WORK INSTRUCTIONS
Within the listing below, please show every line carrying the string "computer".

START DATA FOR THIS EXERCISE

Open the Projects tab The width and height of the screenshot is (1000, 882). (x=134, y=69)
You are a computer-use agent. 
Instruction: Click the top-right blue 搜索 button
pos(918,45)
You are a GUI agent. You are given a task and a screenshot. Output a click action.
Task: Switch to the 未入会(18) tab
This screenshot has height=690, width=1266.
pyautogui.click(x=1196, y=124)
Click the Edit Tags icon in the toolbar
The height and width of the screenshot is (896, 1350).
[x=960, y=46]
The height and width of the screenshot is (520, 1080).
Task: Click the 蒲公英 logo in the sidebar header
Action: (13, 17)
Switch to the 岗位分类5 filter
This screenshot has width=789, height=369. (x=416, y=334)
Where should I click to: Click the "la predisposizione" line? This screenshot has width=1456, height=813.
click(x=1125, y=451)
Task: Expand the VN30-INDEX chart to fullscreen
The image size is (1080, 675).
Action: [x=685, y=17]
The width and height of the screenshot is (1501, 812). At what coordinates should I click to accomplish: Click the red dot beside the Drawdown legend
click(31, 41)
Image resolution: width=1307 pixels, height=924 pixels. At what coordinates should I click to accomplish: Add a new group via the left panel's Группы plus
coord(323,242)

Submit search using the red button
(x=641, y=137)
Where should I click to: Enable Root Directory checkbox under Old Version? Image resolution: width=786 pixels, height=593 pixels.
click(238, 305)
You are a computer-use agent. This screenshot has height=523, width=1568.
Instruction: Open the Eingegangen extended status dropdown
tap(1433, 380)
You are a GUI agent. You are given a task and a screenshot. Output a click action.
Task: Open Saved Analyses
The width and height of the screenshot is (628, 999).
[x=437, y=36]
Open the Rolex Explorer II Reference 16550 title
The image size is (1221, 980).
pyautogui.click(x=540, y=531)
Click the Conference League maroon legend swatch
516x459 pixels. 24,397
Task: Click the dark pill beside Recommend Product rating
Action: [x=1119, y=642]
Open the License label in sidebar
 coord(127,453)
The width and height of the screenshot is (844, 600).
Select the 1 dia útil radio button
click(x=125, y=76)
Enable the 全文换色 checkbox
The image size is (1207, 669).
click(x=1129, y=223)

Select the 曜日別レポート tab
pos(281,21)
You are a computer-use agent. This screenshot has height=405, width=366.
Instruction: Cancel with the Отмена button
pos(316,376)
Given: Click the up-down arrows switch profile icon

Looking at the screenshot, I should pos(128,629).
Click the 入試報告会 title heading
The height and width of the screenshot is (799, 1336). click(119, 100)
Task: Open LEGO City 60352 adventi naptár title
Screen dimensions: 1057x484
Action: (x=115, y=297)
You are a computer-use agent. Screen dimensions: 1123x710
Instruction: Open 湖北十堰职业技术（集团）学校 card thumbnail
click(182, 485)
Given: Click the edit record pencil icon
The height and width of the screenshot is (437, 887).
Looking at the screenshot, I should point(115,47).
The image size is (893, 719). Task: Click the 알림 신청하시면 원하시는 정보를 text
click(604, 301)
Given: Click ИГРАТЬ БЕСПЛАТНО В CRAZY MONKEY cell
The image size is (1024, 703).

END DATA FOR THIS EXERCISE

ANSWER BOX
You are a computer-use agent. 
You are a computer-use agent. This screenshot has height=523, width=1568.
You are a computer-use agent. This screenshot has height=405, width=366.
You are a computer-use agent. Screen dimensions: 1123x710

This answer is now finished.